Part III: Moving beyond the discrete to study the space of flows

Annette Markham

Jan 17, 2012

Share

(From network analysis to network sensibilities: Part III)

Part I
Part II
Part III here

Moving beyond the discrete to study the space of flows

Consider some of the persistent notions that arise in multiple disciplines over the past few decades: That what we consider an organization is a momentary freezing of flux and transformation (Morgan, 1986), which we can only identify through retrospective sensemaking (Weick, 1969); that space is the crystallization of time (Castells, 1996, p. 411); that the ‘individual,’ far from being a universal concept (e.g., Strathern, 1992), is one that is only understood in terms of relation and interaction (e.g., Blumer, 1969); or that both micro or macro elements of ‘the social,’ such as individuals and institutions, respectively, are nothing but networks (Latour, 1997, 2005). All of these ideas call for reconsideration of what is conceptualized and captured as the object of analysis. Pushing this further, decades of epistemological discussions challenge us to consider whether “object of analysis” is the best conceptual frame for engaging in what Rabinow and Marcus call an “anthropology of the contemporary” (Rabinow, Marcus, Faubion, & Rees, 2008).
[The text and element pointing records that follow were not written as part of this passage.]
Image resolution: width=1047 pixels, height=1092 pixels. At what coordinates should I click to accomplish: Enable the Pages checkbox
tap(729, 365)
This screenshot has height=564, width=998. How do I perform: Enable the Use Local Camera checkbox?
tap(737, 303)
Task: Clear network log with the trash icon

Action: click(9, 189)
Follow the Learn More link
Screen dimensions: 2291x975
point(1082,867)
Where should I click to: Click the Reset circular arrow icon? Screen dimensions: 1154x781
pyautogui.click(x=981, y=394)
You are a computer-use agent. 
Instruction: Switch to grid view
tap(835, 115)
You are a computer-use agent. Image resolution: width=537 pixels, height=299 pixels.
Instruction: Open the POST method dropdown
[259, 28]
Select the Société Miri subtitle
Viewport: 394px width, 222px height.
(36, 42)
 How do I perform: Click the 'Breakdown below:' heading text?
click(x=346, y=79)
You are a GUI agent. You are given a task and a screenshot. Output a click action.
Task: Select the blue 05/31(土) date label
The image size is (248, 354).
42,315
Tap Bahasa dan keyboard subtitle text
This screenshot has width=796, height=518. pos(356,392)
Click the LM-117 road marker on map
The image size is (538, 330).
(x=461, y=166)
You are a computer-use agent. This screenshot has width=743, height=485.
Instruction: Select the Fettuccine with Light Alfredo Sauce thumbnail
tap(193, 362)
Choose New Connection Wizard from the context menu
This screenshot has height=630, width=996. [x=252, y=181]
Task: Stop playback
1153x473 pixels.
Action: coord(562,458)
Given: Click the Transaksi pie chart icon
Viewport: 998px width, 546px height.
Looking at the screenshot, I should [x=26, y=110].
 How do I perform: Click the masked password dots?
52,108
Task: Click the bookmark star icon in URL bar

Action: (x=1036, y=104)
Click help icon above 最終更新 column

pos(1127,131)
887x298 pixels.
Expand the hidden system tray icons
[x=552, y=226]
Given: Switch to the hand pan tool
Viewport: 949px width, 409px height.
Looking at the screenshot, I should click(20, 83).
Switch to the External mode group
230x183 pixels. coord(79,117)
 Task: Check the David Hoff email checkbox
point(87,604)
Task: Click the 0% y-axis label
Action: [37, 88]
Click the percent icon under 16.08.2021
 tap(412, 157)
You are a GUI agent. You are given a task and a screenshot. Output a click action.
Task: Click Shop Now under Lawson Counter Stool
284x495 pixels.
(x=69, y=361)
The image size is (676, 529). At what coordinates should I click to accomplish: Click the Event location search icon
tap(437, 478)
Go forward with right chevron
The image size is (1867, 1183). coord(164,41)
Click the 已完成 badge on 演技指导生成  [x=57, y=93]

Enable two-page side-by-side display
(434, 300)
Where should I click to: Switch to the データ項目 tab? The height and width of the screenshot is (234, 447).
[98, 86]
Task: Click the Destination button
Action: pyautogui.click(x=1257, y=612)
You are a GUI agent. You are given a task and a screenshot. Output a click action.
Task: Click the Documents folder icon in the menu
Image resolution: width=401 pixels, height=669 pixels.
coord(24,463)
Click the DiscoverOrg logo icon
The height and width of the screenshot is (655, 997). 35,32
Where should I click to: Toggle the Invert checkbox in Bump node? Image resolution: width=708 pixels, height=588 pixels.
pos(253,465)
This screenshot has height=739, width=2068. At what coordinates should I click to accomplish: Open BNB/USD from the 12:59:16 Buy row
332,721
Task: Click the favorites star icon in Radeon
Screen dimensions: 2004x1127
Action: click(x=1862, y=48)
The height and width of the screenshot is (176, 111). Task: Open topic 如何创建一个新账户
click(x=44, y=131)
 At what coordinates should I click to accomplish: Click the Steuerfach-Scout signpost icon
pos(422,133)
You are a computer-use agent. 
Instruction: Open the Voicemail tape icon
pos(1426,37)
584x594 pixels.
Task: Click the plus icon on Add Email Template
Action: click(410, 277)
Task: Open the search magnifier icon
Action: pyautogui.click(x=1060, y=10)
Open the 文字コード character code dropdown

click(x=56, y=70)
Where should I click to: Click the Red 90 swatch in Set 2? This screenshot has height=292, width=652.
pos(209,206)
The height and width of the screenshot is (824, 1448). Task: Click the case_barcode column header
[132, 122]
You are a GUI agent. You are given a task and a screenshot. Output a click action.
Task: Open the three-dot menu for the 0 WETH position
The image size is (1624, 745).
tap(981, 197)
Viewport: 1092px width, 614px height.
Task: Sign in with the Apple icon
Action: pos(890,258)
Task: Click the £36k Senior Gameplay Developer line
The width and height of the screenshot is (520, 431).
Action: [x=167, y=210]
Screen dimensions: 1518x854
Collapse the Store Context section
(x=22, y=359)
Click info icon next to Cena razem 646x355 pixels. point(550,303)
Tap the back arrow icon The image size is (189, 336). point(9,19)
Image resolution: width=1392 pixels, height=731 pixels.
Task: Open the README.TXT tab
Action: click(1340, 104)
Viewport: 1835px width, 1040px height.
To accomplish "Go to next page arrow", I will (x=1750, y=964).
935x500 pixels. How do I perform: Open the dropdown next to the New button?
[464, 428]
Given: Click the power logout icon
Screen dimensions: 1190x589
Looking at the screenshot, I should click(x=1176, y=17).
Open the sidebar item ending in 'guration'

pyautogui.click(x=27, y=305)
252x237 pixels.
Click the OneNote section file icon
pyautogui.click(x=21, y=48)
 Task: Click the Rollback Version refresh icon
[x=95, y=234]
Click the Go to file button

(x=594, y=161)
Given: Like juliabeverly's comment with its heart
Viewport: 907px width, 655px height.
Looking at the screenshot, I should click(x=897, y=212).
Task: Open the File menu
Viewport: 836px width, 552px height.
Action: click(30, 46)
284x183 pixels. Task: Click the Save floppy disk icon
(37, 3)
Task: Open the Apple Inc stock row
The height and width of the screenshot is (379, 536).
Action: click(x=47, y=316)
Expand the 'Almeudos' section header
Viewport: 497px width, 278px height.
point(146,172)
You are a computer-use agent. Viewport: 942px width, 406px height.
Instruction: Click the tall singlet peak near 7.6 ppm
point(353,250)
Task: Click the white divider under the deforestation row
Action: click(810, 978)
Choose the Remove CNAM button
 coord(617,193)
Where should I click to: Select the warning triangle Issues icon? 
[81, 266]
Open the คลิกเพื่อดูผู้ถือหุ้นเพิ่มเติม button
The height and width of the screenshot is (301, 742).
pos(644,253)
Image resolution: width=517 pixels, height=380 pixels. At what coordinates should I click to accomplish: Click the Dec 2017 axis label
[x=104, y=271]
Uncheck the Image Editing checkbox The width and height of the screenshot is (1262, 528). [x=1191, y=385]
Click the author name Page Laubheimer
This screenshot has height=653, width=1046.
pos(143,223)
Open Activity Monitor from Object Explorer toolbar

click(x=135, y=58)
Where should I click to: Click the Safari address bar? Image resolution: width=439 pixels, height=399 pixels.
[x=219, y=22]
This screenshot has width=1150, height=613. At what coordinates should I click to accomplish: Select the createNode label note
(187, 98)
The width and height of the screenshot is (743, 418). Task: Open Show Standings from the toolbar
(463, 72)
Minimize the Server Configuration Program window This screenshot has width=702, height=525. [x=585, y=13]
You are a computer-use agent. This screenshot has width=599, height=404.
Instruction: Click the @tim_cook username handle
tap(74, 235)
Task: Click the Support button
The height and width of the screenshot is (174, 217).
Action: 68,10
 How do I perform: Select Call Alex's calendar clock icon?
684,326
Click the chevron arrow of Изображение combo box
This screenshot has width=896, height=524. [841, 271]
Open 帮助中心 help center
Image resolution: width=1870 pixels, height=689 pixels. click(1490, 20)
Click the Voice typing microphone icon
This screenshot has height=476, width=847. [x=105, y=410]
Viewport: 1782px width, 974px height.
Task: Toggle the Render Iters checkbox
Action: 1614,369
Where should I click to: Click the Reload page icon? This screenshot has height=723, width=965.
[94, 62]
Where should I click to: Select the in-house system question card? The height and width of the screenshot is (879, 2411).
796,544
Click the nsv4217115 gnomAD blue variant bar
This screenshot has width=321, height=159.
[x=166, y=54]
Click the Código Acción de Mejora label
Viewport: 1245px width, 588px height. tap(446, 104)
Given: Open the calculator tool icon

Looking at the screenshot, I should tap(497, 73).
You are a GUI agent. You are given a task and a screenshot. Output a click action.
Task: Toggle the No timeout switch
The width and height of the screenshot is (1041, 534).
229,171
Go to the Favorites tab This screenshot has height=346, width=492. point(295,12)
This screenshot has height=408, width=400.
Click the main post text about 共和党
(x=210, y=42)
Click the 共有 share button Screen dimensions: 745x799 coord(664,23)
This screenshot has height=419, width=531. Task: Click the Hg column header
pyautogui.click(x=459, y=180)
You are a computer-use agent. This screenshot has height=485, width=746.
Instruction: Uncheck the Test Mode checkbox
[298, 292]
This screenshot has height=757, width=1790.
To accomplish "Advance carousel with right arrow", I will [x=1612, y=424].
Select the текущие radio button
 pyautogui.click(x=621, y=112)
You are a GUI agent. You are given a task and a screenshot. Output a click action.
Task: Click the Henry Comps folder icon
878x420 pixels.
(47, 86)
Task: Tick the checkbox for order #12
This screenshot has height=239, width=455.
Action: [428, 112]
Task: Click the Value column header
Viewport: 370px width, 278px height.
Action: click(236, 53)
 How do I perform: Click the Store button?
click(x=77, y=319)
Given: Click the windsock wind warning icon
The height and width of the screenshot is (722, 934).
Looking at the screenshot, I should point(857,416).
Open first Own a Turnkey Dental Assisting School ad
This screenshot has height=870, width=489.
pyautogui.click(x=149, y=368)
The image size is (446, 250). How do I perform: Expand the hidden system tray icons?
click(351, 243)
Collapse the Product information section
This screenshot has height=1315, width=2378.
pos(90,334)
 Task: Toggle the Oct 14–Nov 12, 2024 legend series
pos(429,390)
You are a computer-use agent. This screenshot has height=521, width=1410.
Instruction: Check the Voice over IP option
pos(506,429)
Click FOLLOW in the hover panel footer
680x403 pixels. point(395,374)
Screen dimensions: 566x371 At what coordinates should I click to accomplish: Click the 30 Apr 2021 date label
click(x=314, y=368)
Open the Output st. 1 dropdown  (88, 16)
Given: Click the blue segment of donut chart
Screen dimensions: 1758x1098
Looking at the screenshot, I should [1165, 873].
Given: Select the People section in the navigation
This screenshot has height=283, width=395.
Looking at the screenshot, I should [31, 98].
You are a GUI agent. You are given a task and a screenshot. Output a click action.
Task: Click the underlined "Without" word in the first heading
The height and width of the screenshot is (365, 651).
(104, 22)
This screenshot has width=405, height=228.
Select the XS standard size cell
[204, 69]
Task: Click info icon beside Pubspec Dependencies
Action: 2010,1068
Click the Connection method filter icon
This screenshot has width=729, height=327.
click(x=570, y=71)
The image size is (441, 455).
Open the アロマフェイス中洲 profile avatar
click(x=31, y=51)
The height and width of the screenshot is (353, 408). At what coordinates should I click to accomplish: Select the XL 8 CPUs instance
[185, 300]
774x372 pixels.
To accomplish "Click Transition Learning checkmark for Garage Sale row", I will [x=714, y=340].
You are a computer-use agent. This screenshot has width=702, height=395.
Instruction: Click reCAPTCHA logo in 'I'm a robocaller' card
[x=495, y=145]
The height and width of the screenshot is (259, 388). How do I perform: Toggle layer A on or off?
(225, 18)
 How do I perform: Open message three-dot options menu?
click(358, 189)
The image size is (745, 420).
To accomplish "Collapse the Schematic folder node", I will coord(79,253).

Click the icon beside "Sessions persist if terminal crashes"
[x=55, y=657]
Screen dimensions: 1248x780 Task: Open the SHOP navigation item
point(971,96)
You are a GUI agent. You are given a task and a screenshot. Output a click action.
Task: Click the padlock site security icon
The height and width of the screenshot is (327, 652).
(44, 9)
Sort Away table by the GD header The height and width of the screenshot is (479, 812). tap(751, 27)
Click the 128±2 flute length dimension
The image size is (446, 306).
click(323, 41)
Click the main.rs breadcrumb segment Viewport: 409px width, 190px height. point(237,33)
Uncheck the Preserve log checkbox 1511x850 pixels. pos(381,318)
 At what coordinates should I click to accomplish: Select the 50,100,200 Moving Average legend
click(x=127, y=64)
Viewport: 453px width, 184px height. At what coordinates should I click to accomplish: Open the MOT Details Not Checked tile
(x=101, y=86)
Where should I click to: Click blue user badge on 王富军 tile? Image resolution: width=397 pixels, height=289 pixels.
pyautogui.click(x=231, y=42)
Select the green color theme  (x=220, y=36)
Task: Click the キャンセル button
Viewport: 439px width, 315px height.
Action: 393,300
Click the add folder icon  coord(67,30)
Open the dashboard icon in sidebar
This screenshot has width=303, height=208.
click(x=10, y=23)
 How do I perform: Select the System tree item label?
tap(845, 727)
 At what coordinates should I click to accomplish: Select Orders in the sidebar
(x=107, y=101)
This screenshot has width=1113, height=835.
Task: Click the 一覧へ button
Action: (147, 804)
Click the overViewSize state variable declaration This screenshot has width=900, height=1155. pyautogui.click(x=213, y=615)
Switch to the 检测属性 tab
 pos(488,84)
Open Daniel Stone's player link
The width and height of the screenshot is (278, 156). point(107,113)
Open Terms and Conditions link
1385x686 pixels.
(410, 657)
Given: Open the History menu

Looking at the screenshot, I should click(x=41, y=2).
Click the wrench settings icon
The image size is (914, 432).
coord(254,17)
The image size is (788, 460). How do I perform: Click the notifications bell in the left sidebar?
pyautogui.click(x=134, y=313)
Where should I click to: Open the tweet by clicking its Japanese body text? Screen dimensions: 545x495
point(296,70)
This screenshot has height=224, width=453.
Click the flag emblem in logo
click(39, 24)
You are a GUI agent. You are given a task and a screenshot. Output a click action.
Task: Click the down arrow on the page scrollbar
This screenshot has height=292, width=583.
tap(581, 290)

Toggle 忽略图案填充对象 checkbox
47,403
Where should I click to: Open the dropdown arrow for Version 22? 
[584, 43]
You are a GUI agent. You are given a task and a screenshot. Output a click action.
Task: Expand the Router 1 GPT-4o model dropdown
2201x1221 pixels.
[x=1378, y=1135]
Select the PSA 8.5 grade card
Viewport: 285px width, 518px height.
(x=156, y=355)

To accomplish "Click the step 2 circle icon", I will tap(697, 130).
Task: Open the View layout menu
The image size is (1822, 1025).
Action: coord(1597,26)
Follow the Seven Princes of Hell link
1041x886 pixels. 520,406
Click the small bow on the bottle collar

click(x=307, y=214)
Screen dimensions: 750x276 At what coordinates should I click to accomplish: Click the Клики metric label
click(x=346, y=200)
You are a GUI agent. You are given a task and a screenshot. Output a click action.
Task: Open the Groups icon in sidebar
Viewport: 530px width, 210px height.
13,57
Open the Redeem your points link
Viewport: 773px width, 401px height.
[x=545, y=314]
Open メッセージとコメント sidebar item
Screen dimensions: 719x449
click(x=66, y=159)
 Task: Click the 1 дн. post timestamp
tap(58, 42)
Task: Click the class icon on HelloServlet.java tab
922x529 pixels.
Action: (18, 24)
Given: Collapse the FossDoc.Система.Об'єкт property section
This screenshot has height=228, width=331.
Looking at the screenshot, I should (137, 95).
Despite our acknowledgment that phenomena and research situations ought to be considered more fluidly, qualitative methods are historically designed for use in physically situated, local, fairly static contexts. As noted by Rees (Rabinow et al., 2008), “anthropologists are increasingly studying timely phenomena with tools developed to study people out of time” (position 10).  It remains easier to focus on the outcomes rather than the processes of interaction. Traditional analytical tools are object oriented—focused on those obdurate qualities of the phenomenon that can be identified, parsed, recorded, displayed for other researchers and scrutinized as discrete units of data.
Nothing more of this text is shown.